WORK INSTRUCTIONS: Read the lines below. Copy out any that hold the string "computer".

======== THE DATA

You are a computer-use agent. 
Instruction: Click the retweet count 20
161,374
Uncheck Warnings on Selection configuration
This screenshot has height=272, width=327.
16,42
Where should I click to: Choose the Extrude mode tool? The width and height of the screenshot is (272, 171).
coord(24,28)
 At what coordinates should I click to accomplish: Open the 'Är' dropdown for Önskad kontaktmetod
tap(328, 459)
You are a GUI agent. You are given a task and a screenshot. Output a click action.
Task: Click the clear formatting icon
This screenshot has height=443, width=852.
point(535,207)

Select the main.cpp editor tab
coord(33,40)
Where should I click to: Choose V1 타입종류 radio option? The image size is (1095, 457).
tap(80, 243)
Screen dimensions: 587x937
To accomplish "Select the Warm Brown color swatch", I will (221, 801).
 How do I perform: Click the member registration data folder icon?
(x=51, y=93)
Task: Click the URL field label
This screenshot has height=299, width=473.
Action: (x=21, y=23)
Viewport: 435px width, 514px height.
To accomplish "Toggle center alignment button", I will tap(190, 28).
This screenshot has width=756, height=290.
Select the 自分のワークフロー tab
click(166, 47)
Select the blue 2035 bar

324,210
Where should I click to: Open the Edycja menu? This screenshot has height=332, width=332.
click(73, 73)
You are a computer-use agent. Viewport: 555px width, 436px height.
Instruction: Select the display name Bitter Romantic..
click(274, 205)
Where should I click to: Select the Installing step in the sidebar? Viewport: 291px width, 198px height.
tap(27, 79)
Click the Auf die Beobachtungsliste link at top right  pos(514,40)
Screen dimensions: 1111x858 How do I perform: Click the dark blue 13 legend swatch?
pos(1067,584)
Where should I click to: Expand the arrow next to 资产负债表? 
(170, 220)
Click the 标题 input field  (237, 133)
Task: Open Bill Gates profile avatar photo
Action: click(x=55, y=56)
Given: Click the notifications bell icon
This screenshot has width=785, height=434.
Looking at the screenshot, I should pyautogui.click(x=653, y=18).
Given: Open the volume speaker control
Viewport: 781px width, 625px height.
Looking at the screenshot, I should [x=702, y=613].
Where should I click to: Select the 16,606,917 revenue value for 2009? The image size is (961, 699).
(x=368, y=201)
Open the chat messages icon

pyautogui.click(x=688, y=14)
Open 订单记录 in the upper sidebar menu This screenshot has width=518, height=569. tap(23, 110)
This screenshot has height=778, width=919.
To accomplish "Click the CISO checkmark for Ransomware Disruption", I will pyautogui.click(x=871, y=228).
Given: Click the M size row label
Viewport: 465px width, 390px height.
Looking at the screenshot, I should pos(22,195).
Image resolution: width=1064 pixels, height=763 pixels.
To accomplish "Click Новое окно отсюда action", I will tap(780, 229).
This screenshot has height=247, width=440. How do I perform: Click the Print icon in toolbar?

================

EXERCISE SOLUTION:
You are a computer-use agent. 
You are a computer-use agent. Viewport: 555px width, 436px height.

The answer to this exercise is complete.